The electrostatic chuck device of the present invention is applicable as various electrostatic chuck devices used in, for example, a semiconductor manufacturing process or a liquid crystal manufacturing process, and enables determining the attracted state of a processing-target substrate accurately and instantly, such as a semiconductor substrate or a glass substrate. In particular, according to the method of determining an attracted state of a substrate, which employs the heat flux sensor, it is possible to quickly determine the attached/detached state of the substrate with respect to the substrate attracting surface based on a change in heat flux. Therefore, the present invention is remarkably effective in a case in which, for example, continuous processing is required, such as the semiconductor manufacturing process.

Claims

1. An electrostatic chuck device, comprising:

an electrostatic chuck for attracting a substrate, the electrostatic chuck being provided on an upper surface side of a metal base; and

attraction determining means for determining an attracted state of the substrate.

2. An electrostatic chuck device according to claim 1, wherein the attraction determining means comprises a heat flux sensor, and determine the attracted state of the substrate based on a flow of heat transferred from the substrate via the electrostatic chuck.

3. An electrostatic chuck device according to claim 2, wherein the heat flux sensor is disposed on a metal base side.

4. An electrostatic chuck device according to claim 3, wherein the heat flux sensor is disposed so as to be flush with an upper surface of the metal base.

5. An electrostatic chuck device according to any one of claims 2 to 4, wherein a heat flux is obtained at a plurality of locations with respect to a planar area of the substrate.

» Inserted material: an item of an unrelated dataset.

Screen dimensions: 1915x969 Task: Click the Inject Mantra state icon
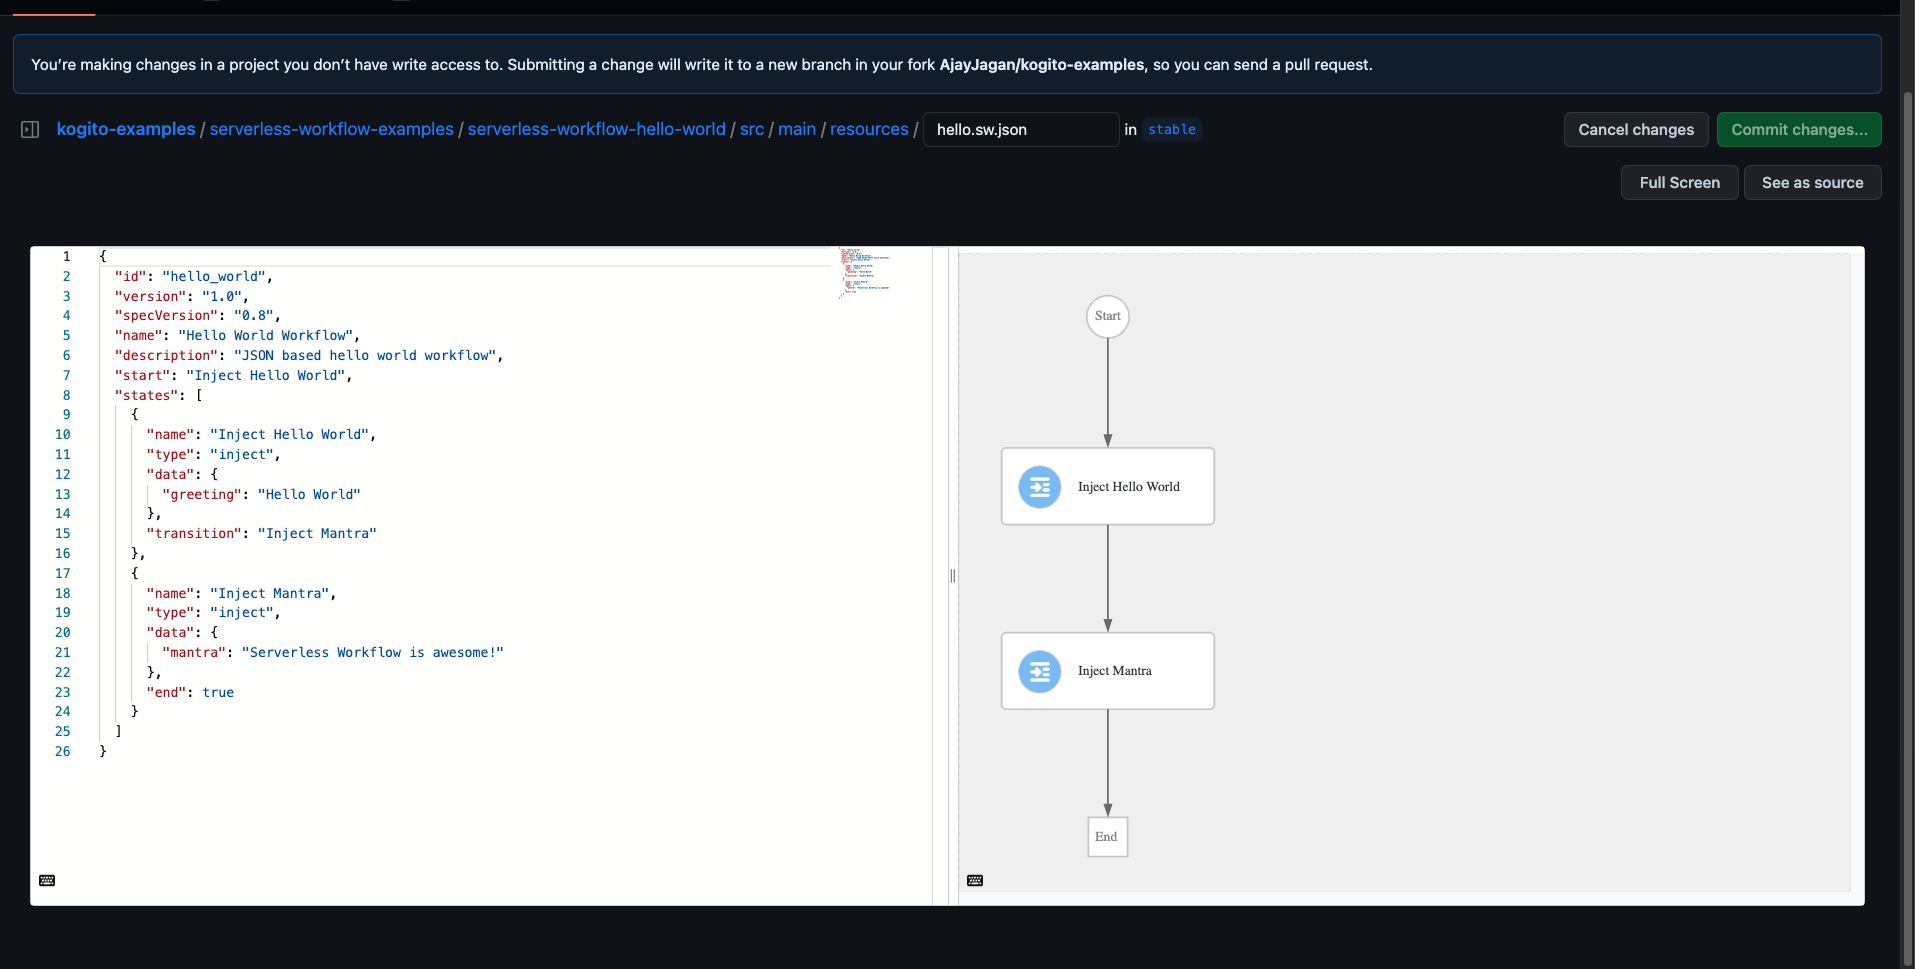(x=1039, y=671)
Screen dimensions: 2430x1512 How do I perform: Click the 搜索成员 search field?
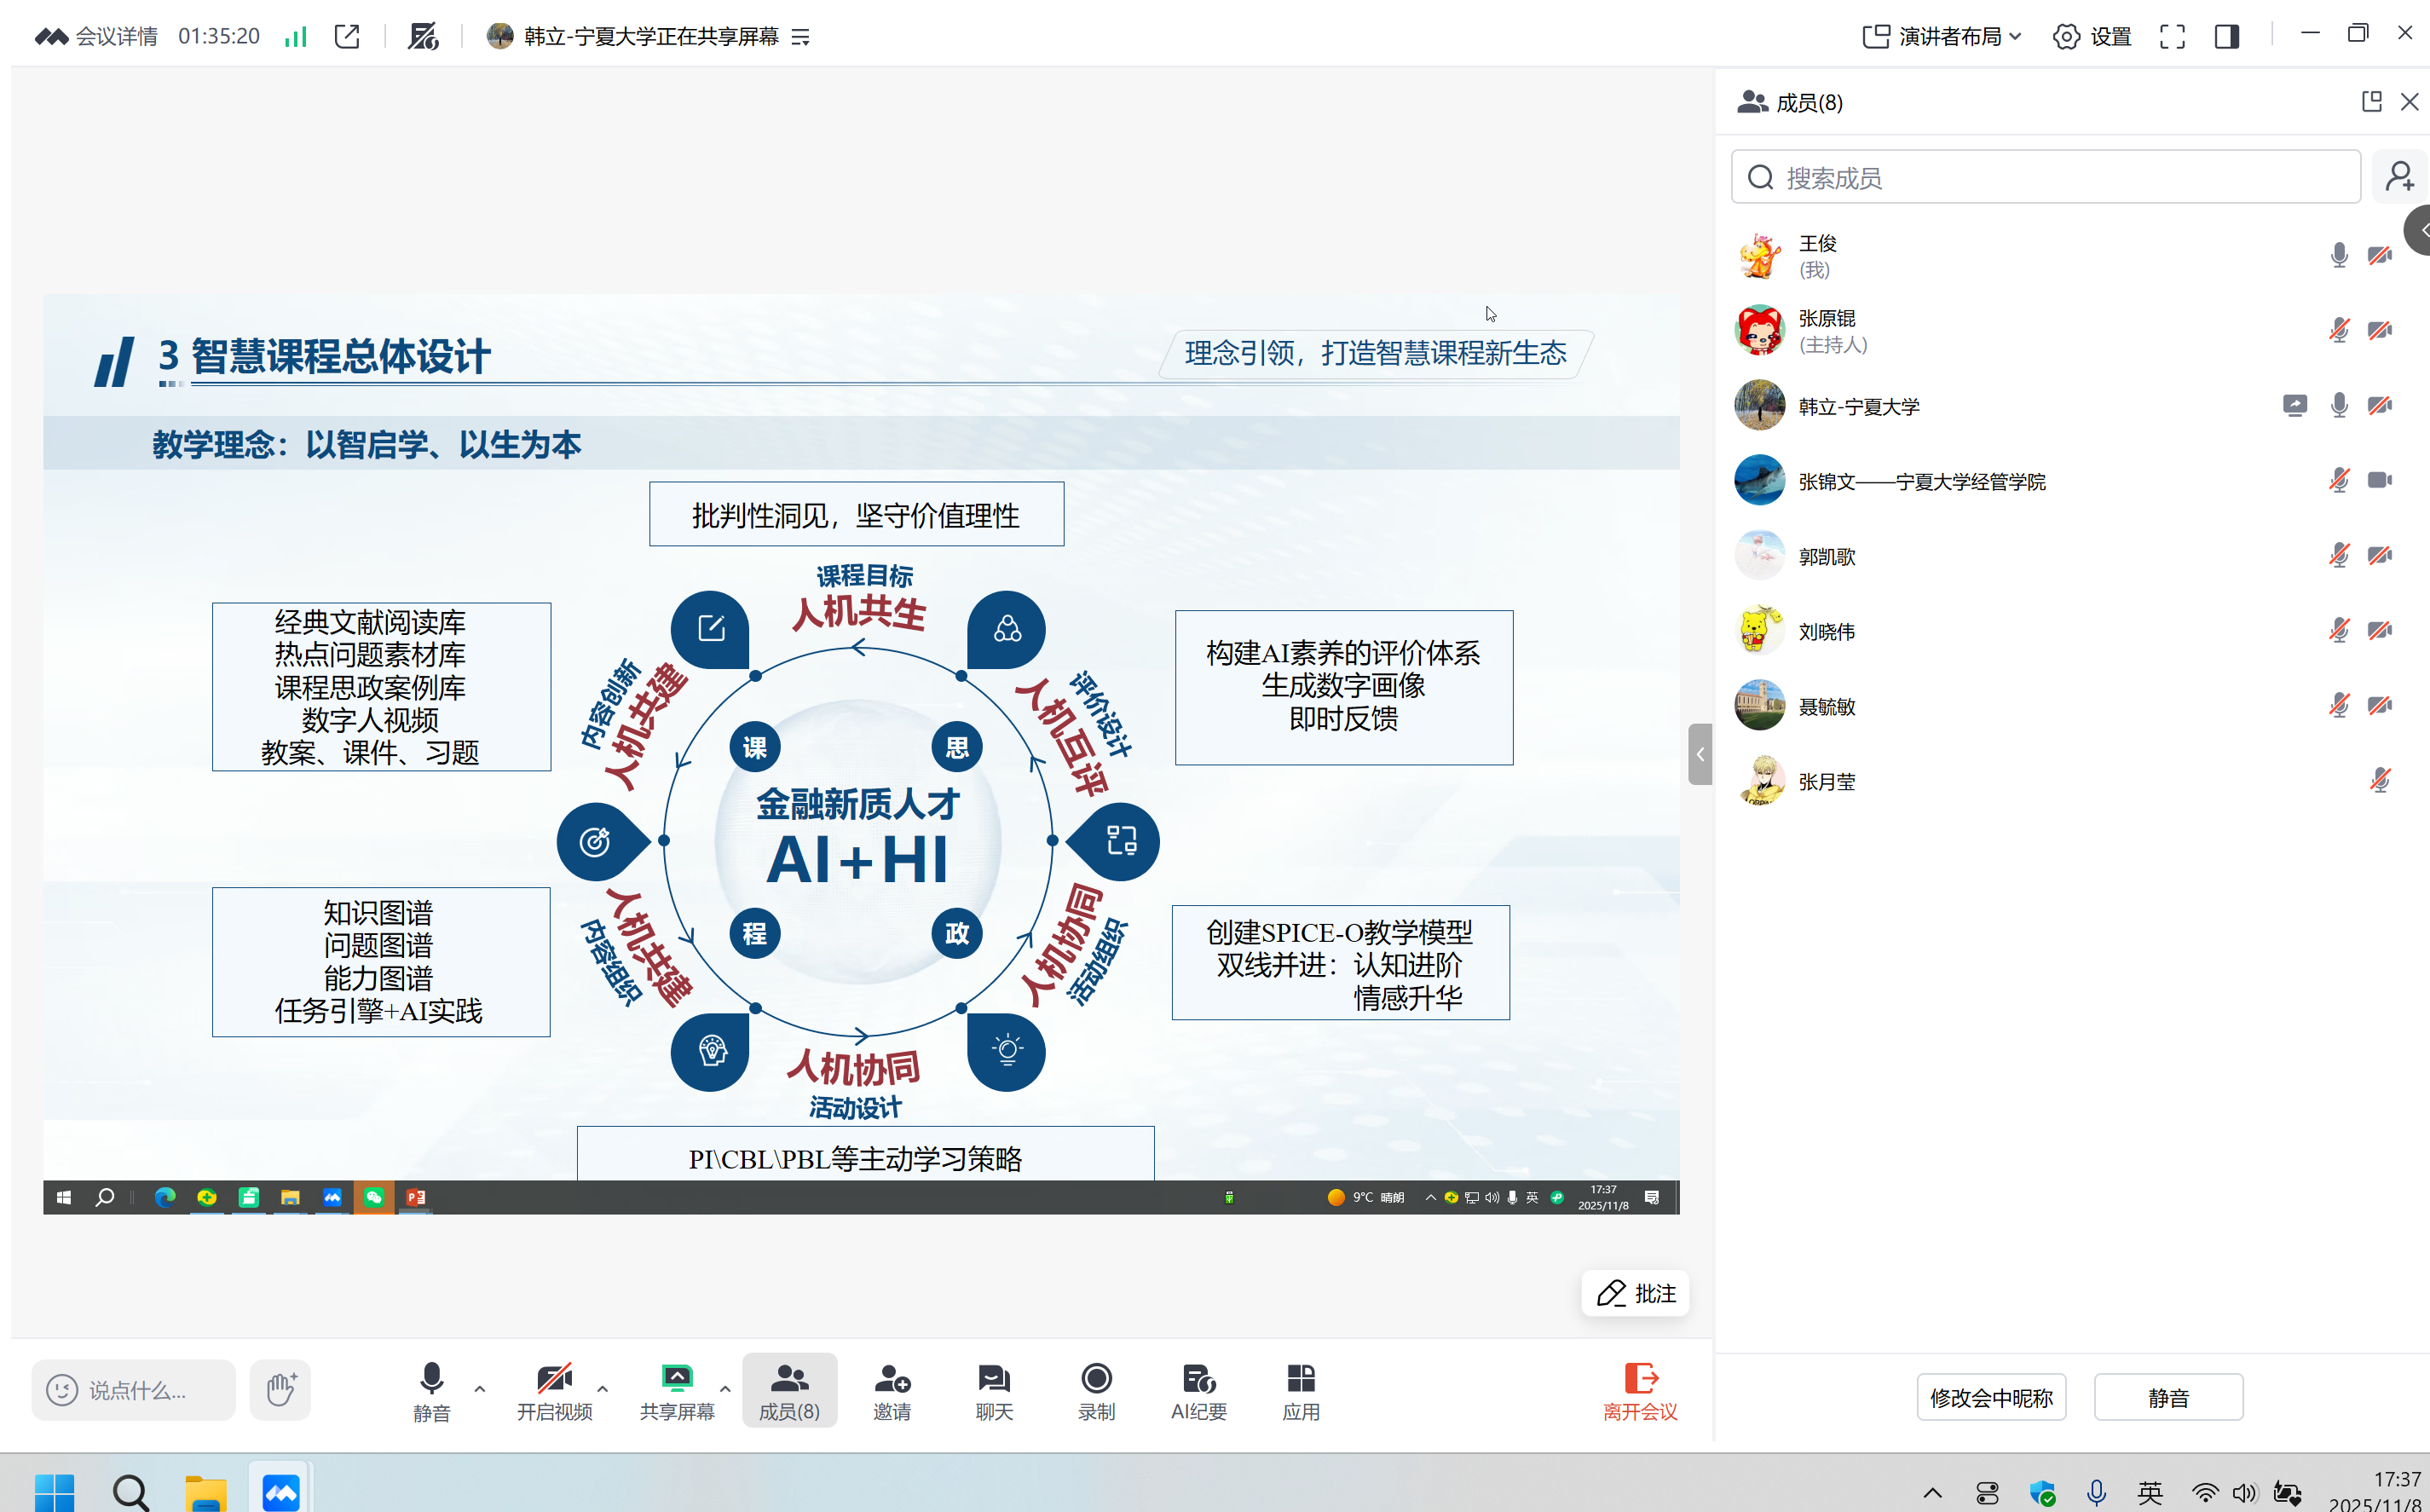pyautogui.click(x=2046, y=177)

6. A method of determining an attracted state of a substrate, which is used for an electrostatic chuck device comprising an electrostatic chuck for attracting the substrate, the electrostatic chuck being provided on an upper surface side of a metal base,

the method comprising obtaining, by a heat flux sensor, a flow of heat transferred from the substrate via the electrostatic chuck, to thereby determine the attracted state of the substrate.

7. A method of determining an attracted state of a substrate according to claim 6, wherein the heat flux sensor is disposed on a metal base side.

8. A method of determining an attracted state of a substrate according to claim 7, wherein the heat flux sensor is disposed so as to be flush with an upper surface of the metal base.

9. A method of determining an attracted state of a substrate according to any one of claims 6 to 8, wherein a heat flux is obtained at a plurality of locations with respect to a planar area of the substrate.